The View From 1776
Friday, October 22, 2010
Pot Calls The Kettle Black
NPR, the liberal-progressive-socialist propaganda forum, has a double standard for its news analysts. Liberal-progressive-socialists may voice any opinions without concern for their future employment at NPR, so long as those opinions condemn or disparage traditionalists who adhere to the ethos of our nation’s founding generations.
In his Best of the Web Today column in the October 22, 2010, edition of the Wall Street Journal, James Taranto highlights the stark contrast between NPR management’s treatment of Juan Williams and Nina Totenberg.

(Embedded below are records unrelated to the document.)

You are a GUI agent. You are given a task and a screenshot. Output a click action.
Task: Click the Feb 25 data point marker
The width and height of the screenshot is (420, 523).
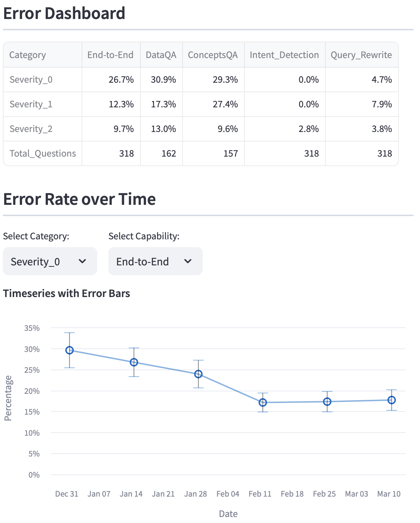327,402
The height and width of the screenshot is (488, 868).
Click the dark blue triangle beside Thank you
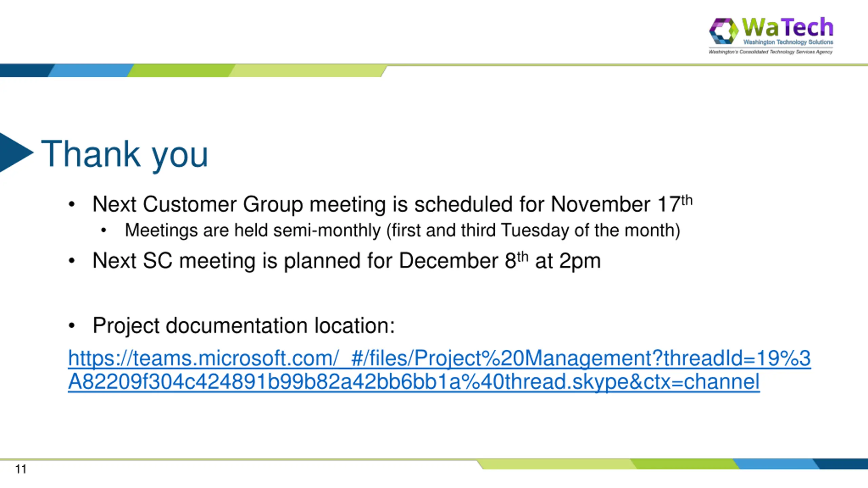coord(16,153)
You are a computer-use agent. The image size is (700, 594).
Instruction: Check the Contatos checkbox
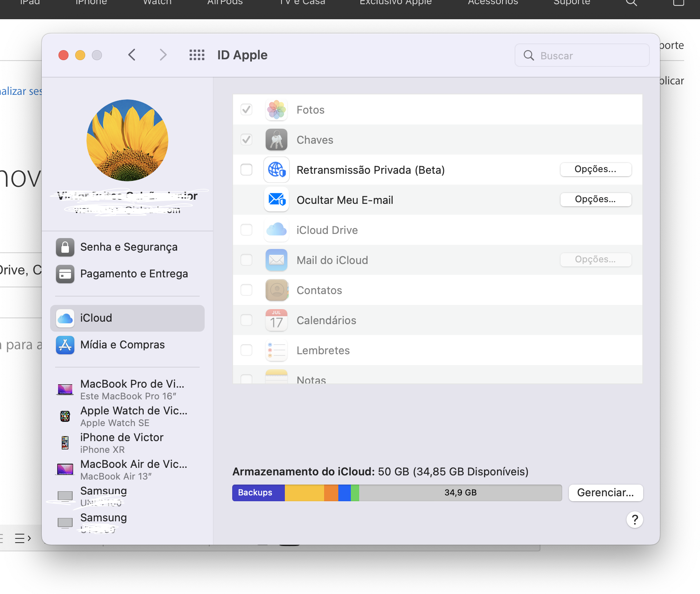click(x=246, y=290)
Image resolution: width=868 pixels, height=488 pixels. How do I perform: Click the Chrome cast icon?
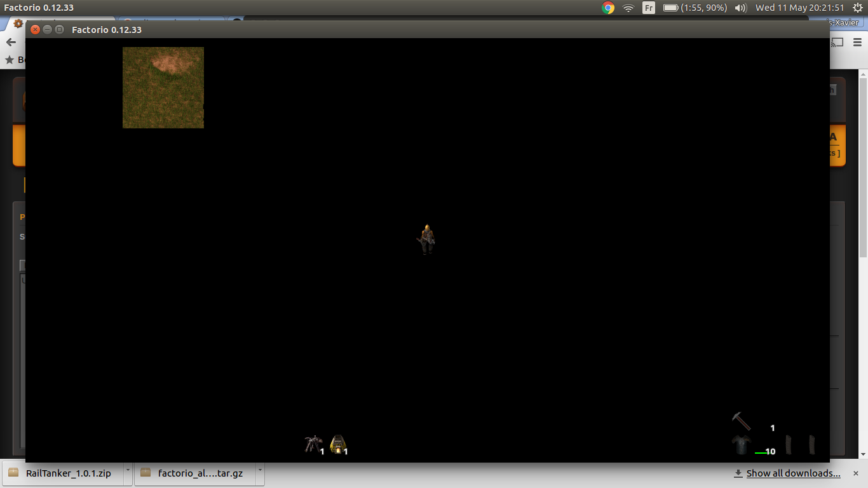click(x=837, y=43)
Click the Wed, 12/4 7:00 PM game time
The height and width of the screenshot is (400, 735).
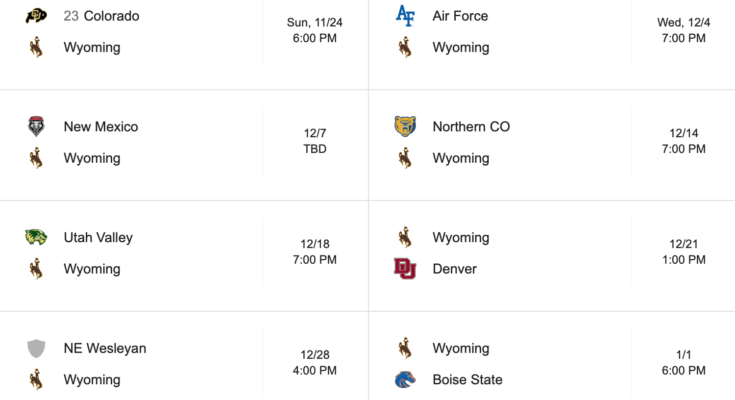point(684,30)
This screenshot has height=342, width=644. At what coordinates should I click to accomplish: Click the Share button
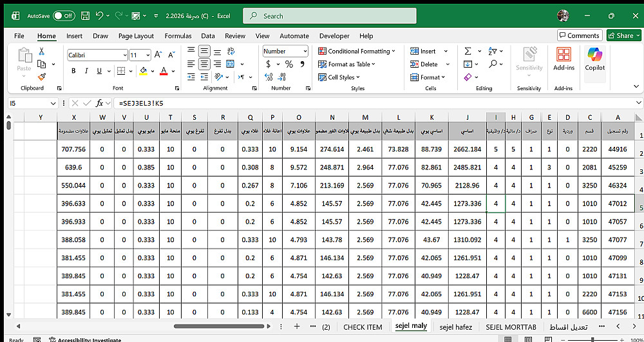pos(623,36)
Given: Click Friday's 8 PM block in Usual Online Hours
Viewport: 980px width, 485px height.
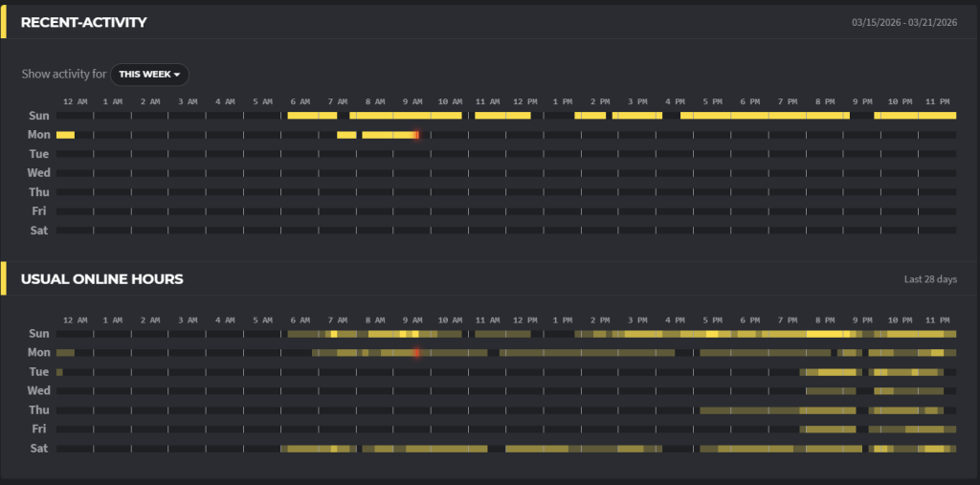Looking at the screenshot, I should pyautogui.click(x=829, y=430).
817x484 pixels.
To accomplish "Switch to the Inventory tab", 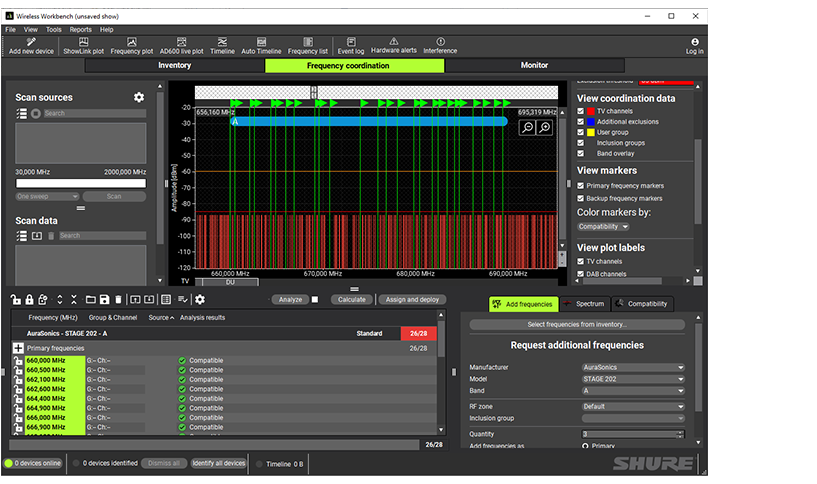I will coord(174,65).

Totenberg, it will be recalled, led the media propaganda assault on judge Clarence Thomas during the Senate committee hearings regarding his appointment to the Supreme Court.
Standards and Practices
Why does NPR still employ Nina Totenberg?
By JAMES TARANTO
In its furious effort to explain its firing of Juan Williams, National Public Radio has opened itself to scrutiny and raised further questions about its “standards and practices.” The network’s own website reports that NPR CEO Vivian Schiller “on Thursday said that Williams should have kept his feelings about Muslims between himself, ‘his psychiatrist or his publicist’—a comment she later said she regretted. ‘I spoke hastily and I apologize to Juan and others for my thoughtless remark,’ Schiller said in a statement released by NPR.”
No word on whether others accept her apology. As far as we know, however, she still is employed, notwithstanding this ugly comment.
Fox News, Williams’s remaining employer, has posted on its website the internal memo from Schiller to NPR Staff. Schiller says that as a “news analyst,” Williams was expected to fill “a very different role than that of a commentator or columnist”:
News analysts may not take personal public positions on controversial issues; doing so undermines their credibility as analysts, and that’s what’s happened in this situation.
Yet NPR.org reported yesterday that Williams’s “status was earlier shifted from staff correspondent to analyst after he took clear-cut positions about public policy on television and in newspaper opinion pieces.” There is, to say the least, considerable ambiguity as to what NPR expects of a “news analyst.”
Schiller goes on to say that the network has long viewed Williams as a problem:
This isn’t the first time we have had serious concerns about some of Juan’s public comments. Despite many conversations and warnings over the years, Juan has continued to violate this principal [sic].